Vor diesem Hintergrund präsentiert der nachfolgende Beitrag Befunde aus der Erwerbspersonenerhebung der Hans-Böckler-Stiftung (HBS) vom November 2020, die einen Einblick vor allem in die soziale Lage von Kurzarbeiter:innen gewähren. Bei einigen Aspekten werden sie mit denen der beiden vorangegangenen Erhebungen vom April und Juni 2020 (Pusch und Seifert, 2020) verglichen. Die Zeitintervalle zwischen den Erhebungszeitpunkten sind zwar knapp. Es interessiert aber die Frage, inwieweit der Faktor Zeit die Einkommenssituation und auch die Bewertung der Krisenpolitik der Bundesregierung beeinflusst.

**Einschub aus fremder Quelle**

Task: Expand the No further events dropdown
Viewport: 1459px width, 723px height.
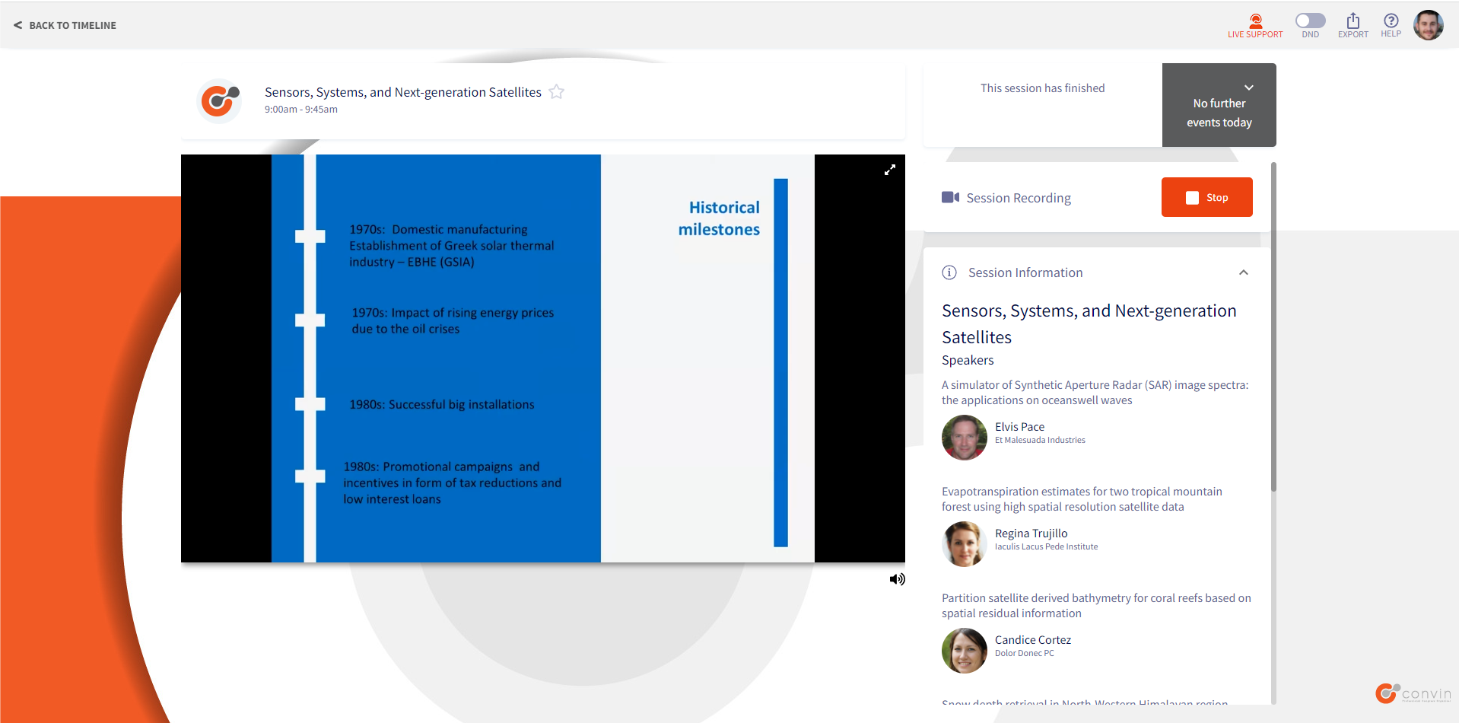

Grundlage für die empirischen Auswertungen bilden die drei Wellen der Erwerbspersonenbefragung der Hans-Böckler-Stiftung von 2020. Die Erhebungen erfolgten als Quotenstichproben im Rahmen eines Online-Access-Panels.2 Die erste Welle wurde Mitte April in der Phase des Corona-Lockdowns erhoben und umfasst Daten von 7.677 Erwerbspersonen. Für die zweite und dritte Welle, die Ende Juni und Anfang November erhoben wurden, wurde keine Panelauffrischung vorgenommen. Mit immerhin 6.309 bzw. 6.102 befragten Erwerbspersonen blieb der Panelabrieb allerdings verhältnismäßig klein.
Wer arbeitet kurz?
Der infolge der Corona-Pandemie verhängte Lockdown trifft Betriebe und Wirtschaftszweige sehr unterschiedlich. Ein Teil ist von Geschäftsschließungen und Nachfrageeinbrüchen betroffen, ein anderer hat zusätzliche Leistungen zu erbringen und den Arbeitseinsatz aufzustocken. Hierauf können Betriebe entweder mit der Variation der Arbeitszeit und/oder der Beschäftigtenzahl reagieren. Die weitere Aufmerksamkeit gilt der ersten Variante.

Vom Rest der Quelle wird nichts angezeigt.